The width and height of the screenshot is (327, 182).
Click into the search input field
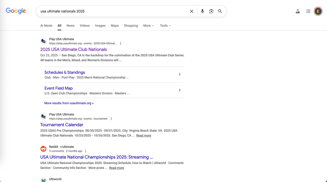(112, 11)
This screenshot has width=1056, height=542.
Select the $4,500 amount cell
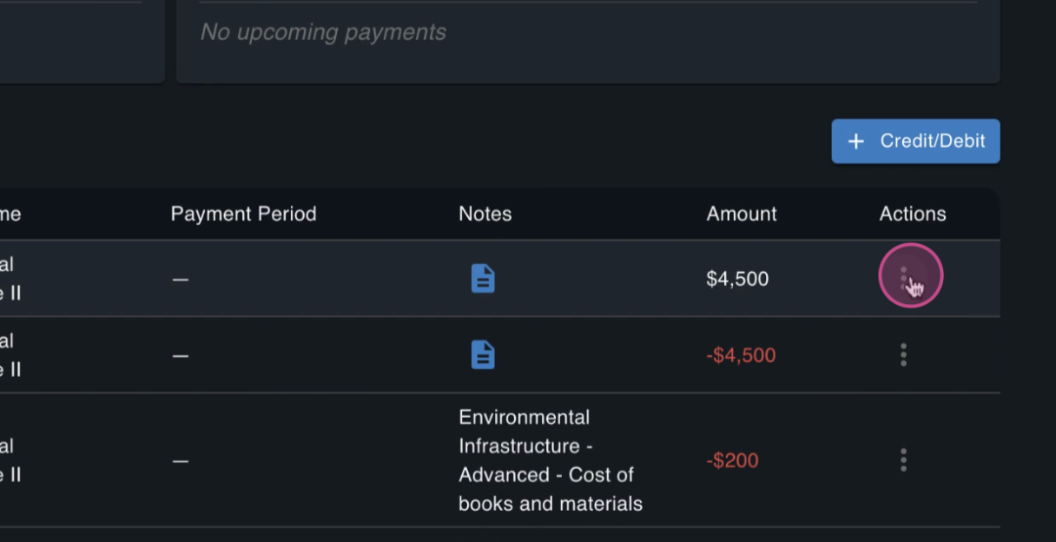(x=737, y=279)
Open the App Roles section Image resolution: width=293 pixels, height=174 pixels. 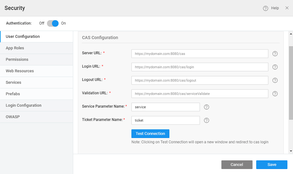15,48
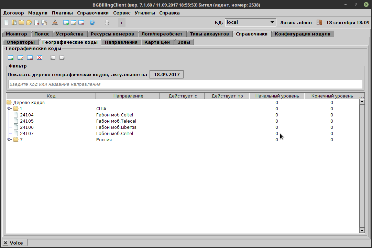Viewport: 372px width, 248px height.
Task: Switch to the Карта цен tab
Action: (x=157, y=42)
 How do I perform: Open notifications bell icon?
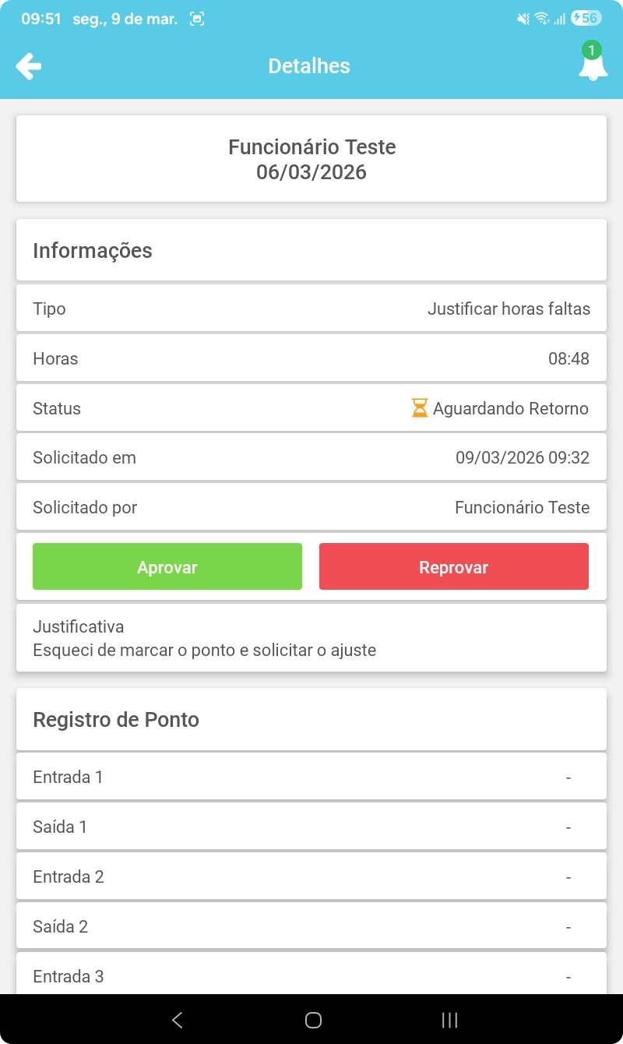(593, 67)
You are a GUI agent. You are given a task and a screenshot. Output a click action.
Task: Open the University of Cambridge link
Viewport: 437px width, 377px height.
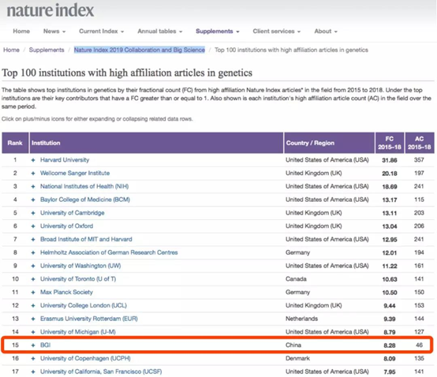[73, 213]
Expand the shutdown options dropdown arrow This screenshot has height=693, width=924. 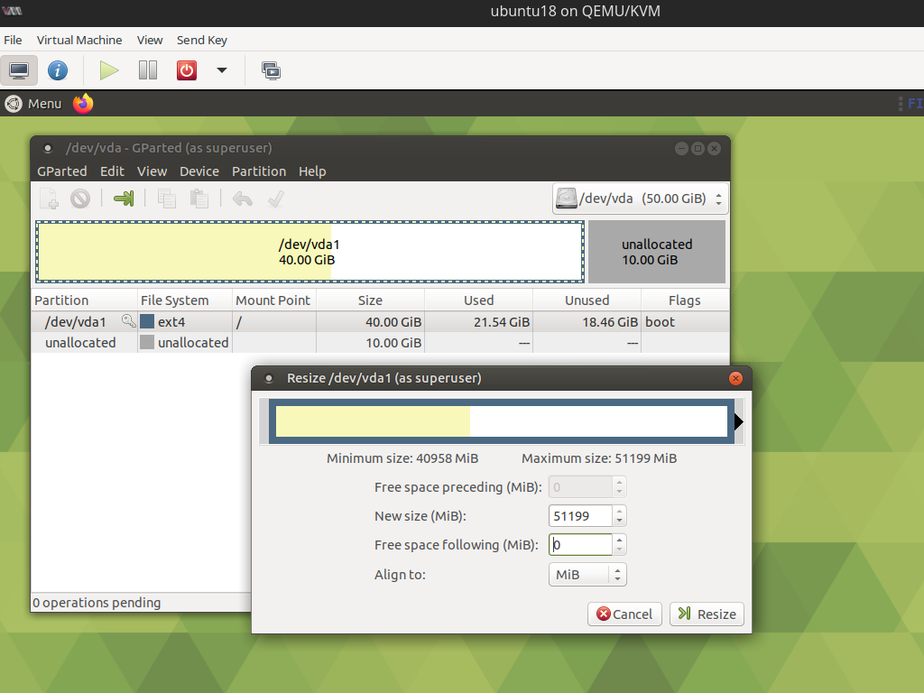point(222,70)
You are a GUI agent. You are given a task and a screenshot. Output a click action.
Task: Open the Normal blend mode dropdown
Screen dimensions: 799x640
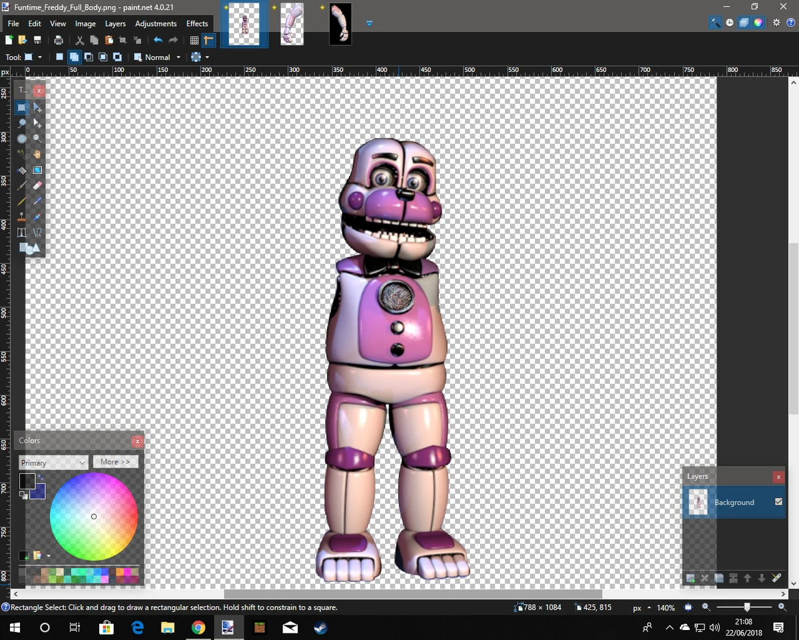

Task goal —
Leave every picture out and write out exactly the lines from the line with "Task: Open the Normal blend mode dropdown" through the last line of the material.

Solution to the exercise —
Task: Open the Normal blend mode dropdown
Screen dimensions: 799x640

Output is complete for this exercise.